Multiplicity is a common feature in miRNA-mediated regulation such that: (a) one 3' UTR often contains multiple MREs, and (b) the same miRNA affects dozens, if not hundreds, of targets. Multiple MREs on the same 3' UTR generally promote stronger silencing when situated at an optimal distance from each other (93, 94); although the mechanism for this is unknown, it has been speculated that multiple RISC complexes may stabilize each other through cooperative contacts (93).
Intriguingly, recent evidence showed that miRNAs may target the promoter regions as well (48) and have the potential to activate gene expression (95). Finally, the gene silencing properties of miRNAs appear to be cell cycle-dependent such that they may globally up-regulate translation in times of cell growth (96). The molecular mechanisms of these apparently novel functions of miRNA remain to be elucidated.

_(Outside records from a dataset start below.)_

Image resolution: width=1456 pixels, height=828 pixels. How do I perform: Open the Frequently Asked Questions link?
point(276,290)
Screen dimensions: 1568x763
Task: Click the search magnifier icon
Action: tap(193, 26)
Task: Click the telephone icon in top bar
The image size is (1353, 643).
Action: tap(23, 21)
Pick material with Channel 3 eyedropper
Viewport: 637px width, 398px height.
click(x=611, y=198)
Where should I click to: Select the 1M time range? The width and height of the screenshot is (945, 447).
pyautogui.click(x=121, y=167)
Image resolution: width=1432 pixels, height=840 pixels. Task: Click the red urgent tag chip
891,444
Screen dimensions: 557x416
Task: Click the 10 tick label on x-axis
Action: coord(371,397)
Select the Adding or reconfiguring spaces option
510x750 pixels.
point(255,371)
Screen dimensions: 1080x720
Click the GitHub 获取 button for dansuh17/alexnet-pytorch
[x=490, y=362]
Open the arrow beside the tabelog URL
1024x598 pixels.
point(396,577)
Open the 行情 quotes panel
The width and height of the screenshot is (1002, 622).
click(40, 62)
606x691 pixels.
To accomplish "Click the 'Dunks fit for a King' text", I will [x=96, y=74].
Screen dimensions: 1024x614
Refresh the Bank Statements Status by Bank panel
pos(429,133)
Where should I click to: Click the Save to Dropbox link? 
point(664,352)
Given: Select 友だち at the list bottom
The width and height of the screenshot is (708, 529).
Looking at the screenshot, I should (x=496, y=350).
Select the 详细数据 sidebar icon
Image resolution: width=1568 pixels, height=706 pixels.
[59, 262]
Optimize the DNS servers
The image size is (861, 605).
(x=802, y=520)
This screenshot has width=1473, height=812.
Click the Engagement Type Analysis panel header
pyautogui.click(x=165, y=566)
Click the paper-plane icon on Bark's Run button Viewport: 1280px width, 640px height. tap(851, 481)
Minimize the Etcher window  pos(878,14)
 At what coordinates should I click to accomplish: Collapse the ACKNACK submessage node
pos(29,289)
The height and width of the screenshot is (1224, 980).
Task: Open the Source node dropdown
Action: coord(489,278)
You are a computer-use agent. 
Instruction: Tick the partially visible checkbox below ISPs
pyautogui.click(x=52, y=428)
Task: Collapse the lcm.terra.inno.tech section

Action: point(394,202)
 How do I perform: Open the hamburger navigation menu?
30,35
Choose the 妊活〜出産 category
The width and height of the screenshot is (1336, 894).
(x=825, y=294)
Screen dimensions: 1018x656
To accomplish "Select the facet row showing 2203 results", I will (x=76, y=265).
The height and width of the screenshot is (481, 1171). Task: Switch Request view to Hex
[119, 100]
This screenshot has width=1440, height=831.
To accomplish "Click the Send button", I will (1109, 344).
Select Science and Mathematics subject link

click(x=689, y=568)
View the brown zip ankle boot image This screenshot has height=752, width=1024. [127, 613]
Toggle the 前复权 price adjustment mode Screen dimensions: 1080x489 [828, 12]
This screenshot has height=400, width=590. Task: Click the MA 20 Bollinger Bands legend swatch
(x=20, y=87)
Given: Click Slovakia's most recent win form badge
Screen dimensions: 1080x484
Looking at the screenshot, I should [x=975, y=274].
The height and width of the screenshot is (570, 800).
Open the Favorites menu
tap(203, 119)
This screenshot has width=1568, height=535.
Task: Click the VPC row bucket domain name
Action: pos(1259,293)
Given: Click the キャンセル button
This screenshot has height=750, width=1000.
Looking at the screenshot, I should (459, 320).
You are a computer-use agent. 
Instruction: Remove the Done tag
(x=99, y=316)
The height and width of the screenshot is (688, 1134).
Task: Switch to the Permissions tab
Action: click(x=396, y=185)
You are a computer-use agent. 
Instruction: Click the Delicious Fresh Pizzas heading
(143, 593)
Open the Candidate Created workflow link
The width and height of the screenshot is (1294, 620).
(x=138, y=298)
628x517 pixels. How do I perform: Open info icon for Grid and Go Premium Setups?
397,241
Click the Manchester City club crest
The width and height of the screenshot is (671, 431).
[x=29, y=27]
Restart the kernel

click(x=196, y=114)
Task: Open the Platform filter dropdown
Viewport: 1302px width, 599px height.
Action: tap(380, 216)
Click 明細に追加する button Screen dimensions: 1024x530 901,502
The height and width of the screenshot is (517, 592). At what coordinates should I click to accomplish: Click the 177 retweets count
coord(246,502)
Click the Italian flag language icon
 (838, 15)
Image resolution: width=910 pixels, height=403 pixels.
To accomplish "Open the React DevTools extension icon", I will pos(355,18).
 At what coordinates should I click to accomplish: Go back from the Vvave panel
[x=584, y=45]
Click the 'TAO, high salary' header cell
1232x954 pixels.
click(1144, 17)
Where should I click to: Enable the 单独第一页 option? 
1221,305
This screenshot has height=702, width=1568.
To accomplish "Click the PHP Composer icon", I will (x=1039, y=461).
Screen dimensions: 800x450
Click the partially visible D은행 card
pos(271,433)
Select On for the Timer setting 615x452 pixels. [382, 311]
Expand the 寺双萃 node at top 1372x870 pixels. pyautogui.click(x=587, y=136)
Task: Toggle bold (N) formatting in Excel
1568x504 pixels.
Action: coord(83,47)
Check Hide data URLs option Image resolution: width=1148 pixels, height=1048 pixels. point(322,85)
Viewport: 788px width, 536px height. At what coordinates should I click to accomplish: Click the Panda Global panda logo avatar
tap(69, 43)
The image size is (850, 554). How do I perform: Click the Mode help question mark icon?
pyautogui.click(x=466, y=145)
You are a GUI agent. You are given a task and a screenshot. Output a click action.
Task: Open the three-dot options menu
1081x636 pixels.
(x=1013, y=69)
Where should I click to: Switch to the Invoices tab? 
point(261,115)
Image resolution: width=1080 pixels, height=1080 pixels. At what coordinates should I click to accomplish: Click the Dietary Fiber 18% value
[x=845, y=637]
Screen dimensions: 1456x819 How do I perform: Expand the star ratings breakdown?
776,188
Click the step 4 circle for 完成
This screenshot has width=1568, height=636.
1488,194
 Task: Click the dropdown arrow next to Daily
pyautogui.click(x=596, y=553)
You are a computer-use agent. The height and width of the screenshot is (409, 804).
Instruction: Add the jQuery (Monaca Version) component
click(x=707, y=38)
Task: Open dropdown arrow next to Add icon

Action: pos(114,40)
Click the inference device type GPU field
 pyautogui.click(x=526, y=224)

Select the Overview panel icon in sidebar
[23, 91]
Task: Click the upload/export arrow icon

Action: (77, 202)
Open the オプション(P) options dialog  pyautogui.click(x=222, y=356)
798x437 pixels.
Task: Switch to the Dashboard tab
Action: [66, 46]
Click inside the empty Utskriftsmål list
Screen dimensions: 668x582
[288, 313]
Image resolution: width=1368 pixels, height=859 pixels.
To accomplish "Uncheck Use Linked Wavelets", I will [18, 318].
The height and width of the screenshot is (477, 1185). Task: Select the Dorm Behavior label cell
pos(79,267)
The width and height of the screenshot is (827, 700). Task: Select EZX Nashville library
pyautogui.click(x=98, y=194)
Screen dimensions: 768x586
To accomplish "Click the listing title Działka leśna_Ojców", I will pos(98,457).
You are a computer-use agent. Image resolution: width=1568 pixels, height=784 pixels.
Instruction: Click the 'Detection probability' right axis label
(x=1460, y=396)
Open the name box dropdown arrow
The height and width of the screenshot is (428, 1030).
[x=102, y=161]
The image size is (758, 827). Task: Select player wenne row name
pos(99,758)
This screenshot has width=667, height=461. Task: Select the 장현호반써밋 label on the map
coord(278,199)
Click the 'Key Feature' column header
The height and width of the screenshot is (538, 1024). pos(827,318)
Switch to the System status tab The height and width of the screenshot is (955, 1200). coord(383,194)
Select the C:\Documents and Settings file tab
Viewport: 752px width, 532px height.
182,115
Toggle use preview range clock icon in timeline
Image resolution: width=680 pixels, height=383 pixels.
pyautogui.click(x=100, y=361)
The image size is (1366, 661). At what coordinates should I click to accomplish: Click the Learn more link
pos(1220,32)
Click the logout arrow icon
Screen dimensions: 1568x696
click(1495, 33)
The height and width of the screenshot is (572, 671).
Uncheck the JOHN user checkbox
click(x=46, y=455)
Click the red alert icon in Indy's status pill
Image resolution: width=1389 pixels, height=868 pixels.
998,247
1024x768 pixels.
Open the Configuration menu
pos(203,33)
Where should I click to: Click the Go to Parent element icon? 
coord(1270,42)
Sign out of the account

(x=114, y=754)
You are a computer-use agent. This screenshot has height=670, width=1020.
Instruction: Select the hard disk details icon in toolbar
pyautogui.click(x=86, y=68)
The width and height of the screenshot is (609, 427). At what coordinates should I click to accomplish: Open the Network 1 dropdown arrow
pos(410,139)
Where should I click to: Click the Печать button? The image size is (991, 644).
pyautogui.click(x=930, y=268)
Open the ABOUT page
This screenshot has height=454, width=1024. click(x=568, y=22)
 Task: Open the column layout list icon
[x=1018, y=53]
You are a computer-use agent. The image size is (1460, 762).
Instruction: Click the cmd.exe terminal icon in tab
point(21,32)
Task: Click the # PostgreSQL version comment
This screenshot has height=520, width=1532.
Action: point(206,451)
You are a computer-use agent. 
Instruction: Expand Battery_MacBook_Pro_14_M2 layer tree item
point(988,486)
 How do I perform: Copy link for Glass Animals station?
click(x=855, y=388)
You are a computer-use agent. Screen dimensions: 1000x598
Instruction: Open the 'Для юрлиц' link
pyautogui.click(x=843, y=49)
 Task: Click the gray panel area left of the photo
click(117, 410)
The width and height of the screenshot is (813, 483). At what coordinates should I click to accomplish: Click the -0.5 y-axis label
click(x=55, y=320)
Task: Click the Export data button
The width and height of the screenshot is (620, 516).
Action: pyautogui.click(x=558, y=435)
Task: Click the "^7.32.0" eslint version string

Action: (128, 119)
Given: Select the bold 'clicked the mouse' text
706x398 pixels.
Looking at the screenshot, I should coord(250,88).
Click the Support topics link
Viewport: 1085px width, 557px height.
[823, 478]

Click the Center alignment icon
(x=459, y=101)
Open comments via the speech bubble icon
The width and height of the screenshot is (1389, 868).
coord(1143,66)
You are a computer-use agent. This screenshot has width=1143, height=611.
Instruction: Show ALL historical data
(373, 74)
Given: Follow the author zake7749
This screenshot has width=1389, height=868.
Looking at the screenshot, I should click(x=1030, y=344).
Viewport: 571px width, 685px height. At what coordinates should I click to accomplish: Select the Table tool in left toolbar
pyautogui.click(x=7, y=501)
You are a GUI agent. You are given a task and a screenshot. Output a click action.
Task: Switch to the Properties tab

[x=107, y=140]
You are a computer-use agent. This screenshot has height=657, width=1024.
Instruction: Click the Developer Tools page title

In summing up, miRNAs appear to use multiple mechanisms for silencing of gene expression. Nevertheless, the majority of studies overwhelmingly support two consensus models: (i) translation repression at the initiation or elongation stages (Fig. 3), and (ii) deadenylation and subsequent degradation of the message (Figs. 3, 4). It may be envisioned that these mechanisms function together and are also regulated in a gene- or cell type-specific manner.
Conclusion
Naturally occurring miRNAs have emerged as important regulators of cell differentiation, proliferation and survival. Reciprocally, aberrant and altered miRNA expression has been linked to many pathological conditions including cardiovascular disorders, diabetes and cancer. The biogenesis of miRNAs may be regulated not only by transcriptional regulation of their promoters that generate the precursor but also by proteins representing important cellular pathways that participate in the processing of the precursor to generate the mature miRNAs. Although remarkable progress has been made on miRNA biogenesis and mode of action, it is still unclear how miRNAs find and bind to their cognate mRNAs and how other cis-acting elements within the close proximity of an MRE may affect miRNA function. It is also unclear how miRNAs in some context actually stimulate gene expression. A comprehensive pathway-focused analysis of miRNA expression and function should aid in our understanding of the cellular and molecular processes that are modified during the course of pathogenesis.
Acknowledgements
Authors like to thank Dr. Ajay Singh for offering the opportunity to contribute to this special issue of Molecular and Cellular Pharmacology, and to Dr. Kavleen Sikan for critical reading of the manuscript. Research in the authors' laboratory was supported by grants from Department of Defense prostate and breast cancer research programs as well as from National Science Foundation (to GCS), and by National Institute of Health (AI059267 to SB).
Footnotes
Conflicts of interest
The authors declare no conflict of interest.